### WHAT IS BEING ASKED:
Determine how many lines in the entries below contain "agent", and output that number alone.
RECORDS TO PROCESS below:
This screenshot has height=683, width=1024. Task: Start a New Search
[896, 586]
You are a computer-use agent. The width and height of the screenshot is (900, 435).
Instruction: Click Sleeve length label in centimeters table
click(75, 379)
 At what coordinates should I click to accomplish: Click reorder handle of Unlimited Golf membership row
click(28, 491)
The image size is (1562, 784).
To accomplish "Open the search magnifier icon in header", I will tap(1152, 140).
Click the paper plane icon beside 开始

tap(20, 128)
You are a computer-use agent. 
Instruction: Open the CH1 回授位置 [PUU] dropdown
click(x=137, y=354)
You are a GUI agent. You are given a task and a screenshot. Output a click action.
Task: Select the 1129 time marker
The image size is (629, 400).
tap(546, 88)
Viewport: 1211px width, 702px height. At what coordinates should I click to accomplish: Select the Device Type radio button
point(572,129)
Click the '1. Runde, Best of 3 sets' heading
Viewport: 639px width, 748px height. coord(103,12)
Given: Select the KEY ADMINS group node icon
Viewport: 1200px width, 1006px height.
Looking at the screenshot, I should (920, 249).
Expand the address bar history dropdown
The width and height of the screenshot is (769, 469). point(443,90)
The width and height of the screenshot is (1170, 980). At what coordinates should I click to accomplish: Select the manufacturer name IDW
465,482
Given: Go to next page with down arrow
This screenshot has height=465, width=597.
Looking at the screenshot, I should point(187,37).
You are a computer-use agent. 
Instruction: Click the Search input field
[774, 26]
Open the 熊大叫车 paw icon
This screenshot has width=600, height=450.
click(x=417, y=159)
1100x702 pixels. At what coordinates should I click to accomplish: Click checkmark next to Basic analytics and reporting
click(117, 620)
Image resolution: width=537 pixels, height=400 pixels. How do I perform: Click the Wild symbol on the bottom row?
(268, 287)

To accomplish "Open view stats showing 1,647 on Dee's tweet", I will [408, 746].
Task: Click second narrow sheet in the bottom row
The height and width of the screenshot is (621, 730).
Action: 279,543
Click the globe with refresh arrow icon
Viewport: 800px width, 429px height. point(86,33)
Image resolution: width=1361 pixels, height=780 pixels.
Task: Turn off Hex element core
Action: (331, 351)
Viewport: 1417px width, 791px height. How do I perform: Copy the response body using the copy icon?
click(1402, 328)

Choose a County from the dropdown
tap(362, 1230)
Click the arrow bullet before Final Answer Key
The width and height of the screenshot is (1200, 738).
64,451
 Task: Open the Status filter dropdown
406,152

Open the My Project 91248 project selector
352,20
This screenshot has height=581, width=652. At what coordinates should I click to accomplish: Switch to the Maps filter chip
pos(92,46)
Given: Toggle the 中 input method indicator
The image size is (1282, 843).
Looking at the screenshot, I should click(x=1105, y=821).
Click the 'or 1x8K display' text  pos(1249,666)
End of RECORDS TO PROCESS.
### SOLUTION TO THIS PROBLEM:
4